> Your instructions
Below are records. Find each line in them that holds the word "computer" and copy it.

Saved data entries
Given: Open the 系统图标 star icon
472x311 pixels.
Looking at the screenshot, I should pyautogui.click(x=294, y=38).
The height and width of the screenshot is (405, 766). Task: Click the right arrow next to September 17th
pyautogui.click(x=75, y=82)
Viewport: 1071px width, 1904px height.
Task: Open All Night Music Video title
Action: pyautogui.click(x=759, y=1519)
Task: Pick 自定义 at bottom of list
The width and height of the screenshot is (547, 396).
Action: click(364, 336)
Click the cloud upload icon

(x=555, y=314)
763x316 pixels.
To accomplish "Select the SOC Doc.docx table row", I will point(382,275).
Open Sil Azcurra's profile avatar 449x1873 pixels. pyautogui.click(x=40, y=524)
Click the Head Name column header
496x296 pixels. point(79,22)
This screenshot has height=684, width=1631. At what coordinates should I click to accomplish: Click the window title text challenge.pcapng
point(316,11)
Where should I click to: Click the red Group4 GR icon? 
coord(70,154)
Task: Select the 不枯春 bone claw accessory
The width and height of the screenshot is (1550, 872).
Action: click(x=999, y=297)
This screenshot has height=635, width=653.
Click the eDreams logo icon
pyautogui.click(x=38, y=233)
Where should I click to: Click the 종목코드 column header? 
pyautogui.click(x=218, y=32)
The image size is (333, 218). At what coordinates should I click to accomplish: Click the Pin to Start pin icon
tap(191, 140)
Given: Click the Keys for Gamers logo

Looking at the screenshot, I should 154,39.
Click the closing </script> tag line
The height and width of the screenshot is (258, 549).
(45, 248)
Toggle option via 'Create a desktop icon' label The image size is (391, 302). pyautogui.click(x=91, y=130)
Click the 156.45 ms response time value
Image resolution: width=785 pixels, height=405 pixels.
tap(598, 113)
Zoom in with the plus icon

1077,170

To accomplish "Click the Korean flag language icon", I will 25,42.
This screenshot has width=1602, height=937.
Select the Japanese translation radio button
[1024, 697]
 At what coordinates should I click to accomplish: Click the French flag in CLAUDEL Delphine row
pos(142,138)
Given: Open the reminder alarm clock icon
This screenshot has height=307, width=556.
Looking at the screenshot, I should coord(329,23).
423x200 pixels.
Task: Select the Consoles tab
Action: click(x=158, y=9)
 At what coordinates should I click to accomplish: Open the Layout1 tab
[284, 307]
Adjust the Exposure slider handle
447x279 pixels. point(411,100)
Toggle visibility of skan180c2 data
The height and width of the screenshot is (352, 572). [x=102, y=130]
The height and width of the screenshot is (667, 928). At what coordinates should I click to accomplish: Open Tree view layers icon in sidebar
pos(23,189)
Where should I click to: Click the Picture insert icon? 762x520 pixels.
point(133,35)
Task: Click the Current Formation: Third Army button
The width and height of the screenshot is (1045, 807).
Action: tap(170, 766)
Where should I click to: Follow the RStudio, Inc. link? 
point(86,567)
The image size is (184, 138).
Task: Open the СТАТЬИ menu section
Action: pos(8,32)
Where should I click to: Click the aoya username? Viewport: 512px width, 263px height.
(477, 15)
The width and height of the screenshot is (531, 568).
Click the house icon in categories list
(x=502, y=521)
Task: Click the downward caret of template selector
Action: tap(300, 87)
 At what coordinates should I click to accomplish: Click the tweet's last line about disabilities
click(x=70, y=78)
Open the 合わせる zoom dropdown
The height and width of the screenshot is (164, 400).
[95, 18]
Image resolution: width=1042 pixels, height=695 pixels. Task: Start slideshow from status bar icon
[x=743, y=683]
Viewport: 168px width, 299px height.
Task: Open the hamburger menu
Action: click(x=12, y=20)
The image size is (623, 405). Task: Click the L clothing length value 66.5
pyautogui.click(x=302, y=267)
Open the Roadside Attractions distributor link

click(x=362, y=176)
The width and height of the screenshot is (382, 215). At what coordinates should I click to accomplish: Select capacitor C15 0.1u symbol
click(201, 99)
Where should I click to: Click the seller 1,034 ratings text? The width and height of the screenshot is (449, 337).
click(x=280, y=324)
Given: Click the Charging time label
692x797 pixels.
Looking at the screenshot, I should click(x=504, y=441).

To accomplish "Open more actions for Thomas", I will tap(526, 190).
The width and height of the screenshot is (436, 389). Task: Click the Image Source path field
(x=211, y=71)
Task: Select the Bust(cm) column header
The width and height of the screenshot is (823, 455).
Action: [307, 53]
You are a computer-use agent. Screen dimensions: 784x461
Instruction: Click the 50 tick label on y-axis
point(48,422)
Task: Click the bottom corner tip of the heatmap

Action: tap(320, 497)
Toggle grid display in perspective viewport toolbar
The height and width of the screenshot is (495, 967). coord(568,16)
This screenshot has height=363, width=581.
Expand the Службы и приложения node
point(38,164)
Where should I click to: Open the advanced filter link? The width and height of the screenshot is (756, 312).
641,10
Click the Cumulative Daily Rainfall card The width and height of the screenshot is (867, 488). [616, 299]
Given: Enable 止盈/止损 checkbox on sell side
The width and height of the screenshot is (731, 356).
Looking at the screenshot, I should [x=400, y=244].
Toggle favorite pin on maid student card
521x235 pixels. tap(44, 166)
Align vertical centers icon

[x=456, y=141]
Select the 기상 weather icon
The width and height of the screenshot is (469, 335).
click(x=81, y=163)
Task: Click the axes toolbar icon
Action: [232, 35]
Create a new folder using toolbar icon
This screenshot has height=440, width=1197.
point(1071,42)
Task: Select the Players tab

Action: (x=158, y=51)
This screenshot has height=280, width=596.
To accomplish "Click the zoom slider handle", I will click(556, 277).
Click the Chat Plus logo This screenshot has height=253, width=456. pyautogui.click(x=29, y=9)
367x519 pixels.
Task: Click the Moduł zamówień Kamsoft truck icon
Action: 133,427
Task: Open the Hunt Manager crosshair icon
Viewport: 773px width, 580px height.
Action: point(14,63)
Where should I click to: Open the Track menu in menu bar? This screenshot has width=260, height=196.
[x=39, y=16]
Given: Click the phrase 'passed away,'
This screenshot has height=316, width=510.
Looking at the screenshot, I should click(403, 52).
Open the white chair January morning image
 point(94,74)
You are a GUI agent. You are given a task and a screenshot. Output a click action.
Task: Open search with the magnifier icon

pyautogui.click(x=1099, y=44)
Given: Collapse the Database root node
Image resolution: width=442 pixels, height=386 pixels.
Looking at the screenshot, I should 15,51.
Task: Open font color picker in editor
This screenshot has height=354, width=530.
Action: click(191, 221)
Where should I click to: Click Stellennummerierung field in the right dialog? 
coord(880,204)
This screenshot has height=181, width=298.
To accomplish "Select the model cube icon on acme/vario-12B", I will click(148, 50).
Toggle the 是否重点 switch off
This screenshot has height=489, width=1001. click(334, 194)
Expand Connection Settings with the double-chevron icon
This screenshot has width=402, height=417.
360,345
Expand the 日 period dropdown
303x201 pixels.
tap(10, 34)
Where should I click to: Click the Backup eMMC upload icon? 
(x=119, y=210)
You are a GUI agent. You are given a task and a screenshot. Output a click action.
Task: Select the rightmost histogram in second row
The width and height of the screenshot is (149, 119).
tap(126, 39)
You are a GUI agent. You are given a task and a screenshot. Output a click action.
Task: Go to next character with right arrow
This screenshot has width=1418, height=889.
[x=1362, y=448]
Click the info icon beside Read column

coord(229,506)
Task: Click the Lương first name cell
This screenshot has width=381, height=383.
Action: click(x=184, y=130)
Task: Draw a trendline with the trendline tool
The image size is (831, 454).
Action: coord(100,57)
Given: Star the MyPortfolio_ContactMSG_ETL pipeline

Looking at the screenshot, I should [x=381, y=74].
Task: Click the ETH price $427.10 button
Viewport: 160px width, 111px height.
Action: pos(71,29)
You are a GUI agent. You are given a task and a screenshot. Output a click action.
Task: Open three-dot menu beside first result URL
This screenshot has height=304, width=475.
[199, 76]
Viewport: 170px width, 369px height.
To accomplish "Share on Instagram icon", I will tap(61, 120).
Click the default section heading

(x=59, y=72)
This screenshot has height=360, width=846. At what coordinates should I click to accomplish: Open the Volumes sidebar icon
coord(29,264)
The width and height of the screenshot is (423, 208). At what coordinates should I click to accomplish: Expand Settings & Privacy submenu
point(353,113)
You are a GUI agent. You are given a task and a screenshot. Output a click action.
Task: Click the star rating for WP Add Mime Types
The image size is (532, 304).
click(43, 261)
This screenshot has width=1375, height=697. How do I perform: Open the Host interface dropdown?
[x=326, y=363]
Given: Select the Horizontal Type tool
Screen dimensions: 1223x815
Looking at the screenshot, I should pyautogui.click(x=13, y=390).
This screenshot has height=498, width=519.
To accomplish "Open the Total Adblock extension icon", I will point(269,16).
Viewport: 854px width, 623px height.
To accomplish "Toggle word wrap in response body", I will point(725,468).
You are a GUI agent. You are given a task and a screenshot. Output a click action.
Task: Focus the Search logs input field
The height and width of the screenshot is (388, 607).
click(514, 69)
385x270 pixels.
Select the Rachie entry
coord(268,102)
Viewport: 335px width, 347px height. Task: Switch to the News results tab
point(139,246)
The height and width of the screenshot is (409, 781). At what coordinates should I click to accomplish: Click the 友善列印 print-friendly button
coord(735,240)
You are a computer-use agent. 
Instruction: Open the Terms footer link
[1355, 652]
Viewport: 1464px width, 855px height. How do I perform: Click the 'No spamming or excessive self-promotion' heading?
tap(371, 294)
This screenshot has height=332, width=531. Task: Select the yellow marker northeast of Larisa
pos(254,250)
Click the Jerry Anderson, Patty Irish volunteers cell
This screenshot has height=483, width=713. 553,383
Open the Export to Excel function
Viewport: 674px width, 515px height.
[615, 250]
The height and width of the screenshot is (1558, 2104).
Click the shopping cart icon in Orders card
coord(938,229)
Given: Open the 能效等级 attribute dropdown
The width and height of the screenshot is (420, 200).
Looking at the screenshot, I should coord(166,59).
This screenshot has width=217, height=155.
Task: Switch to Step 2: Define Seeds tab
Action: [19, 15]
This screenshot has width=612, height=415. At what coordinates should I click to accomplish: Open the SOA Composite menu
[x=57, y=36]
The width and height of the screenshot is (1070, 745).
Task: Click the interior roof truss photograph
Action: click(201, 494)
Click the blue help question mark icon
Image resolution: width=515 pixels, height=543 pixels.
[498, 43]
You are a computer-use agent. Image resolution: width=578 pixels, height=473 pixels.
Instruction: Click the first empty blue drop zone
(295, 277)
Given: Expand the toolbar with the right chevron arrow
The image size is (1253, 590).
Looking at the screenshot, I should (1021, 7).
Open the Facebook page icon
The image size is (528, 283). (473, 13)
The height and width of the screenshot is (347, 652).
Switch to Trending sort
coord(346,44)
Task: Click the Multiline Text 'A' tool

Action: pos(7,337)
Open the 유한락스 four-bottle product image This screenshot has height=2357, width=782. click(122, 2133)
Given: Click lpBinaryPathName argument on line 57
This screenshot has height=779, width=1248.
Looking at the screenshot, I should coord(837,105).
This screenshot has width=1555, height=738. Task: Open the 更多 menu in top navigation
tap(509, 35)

> Output
You are a computer-use agent. Screen dimensions: 784x461
You are a computer-use agent. 
You are a computer-use agent. Image resolution: width=578 pixels, height=473 pixels.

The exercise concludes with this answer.